Il s’aperçoit qu’il correspond au numéro d’inventaire de la commode de la chambre de la Dauphine mentionné dans le journal du Garde-meuble de la Couronne. Le lien avec la royauté est rétabli. Le château de Versailles songe à se porter acquéreur mais renonce devant l’envol des estimations avancées.
En fin de compte, la commode ne part pas aux enchères. Mais Christie’s la vend peu après à un grand collectionneur américain qui la conserve pendant vingt ans. C’est lui qui vient de la vendre à Versailles par l’intermédiaire de Christie’s. « Petit à petit on remeuble Versailles. C’est très difficile car tous les meubles ont été dispersés à la Révolution. Certains resurgissent mais ils coûtent très cher », souligne Laurent Salomé.

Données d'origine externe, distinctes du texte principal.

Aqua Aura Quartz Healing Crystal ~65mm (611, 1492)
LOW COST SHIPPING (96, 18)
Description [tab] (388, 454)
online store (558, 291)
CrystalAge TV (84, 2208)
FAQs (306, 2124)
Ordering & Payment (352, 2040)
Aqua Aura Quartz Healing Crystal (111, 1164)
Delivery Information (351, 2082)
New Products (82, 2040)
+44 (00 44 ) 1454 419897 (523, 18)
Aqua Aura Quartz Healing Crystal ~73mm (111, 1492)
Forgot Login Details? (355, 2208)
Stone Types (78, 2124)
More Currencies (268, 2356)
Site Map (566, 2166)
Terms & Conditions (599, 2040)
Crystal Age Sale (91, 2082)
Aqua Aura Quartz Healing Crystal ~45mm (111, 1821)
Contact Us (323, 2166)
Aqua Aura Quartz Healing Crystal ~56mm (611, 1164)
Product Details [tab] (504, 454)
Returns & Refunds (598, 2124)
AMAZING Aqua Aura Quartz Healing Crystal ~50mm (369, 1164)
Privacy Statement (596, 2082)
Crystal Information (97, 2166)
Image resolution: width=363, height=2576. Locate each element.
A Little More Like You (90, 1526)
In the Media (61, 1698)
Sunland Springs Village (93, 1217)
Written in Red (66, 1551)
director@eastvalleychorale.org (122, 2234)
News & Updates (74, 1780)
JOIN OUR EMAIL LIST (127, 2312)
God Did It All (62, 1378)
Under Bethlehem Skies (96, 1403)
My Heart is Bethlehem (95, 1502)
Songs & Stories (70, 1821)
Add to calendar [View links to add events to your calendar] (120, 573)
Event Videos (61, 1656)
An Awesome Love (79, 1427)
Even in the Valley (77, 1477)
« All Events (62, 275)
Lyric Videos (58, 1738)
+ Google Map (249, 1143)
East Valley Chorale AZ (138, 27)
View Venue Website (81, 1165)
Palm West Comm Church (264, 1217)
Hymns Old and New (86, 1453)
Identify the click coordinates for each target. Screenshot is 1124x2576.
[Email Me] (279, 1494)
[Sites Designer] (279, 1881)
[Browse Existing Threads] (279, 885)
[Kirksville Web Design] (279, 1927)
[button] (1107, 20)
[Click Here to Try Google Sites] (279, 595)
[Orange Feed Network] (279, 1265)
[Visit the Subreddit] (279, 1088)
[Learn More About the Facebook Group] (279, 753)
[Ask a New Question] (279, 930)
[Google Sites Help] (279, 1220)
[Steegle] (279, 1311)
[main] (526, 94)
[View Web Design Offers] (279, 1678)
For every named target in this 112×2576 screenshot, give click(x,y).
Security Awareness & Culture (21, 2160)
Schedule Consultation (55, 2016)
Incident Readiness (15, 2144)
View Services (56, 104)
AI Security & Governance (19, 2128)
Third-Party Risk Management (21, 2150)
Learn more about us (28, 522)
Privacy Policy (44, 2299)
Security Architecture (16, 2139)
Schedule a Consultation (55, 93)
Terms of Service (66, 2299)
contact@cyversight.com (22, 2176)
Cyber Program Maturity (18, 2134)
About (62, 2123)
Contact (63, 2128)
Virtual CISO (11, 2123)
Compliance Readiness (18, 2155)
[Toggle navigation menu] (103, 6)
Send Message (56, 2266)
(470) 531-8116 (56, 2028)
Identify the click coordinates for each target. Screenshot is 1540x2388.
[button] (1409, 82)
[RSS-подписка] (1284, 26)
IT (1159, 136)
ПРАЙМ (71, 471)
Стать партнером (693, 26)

C’est grâce à un leg très important de Jeanne Heymann, une résidente monégasque, qui a souhaité spécifiquement contribuer au retour à Versailles d’objets d’art d’origine, que le château a pu financer cet achat. Désormais, pour ses acquisitions, Versailles « redouble de prudence », assure Laurent Salomé.
L’établissement public a été victime d’un trafic de faux meubles XVIIIè qui a éclaté en 2016. Il a acheté entre 2008 et 2012 auprès d’antiquaires parisiens principalement huit meubles (chaises, bergère, sièges ployants) qui se sont avérés être des faux. L’instruction est en cours. « Echaudé », le château a fait analyser la commode rocaille « sous toutes ses coutures » pendant plusieurs mois, souligne Laurent Salomé.
Le Centre de recherche et de restauration des musées de France (C2RMF) a étudié son bois, ses bronzes, ses panneaux de laques. Conclusion: « la commode paraît homogène et cohérente, les bois ont été abattus à la fin du XVIIe ou au début du XVIIIe siècles, les bronzes sont du XVIIIè », indique à l’AFP Mireille Klein, responsable de la filière arts décoratifs au C2RMF.
« Les laques sont bien asiatiques et elles ont été complétées par des laques européennes du XVIIIè », ajoute-t-elle. « Tout cadre ».
La composition de l’encre du fameux numéro 1343 a été analysée par un laboratoire du Muséum national d’histoire naturelle: « il n’a rien trouvé d’anachronique » par rapport aux inscriptions d’autres meubles de Versailles de la même période, souligne Mireille Klein.
« Tous les verrous ont été débloqués. C’est un meuble qui présente tous les atouts », selon elle.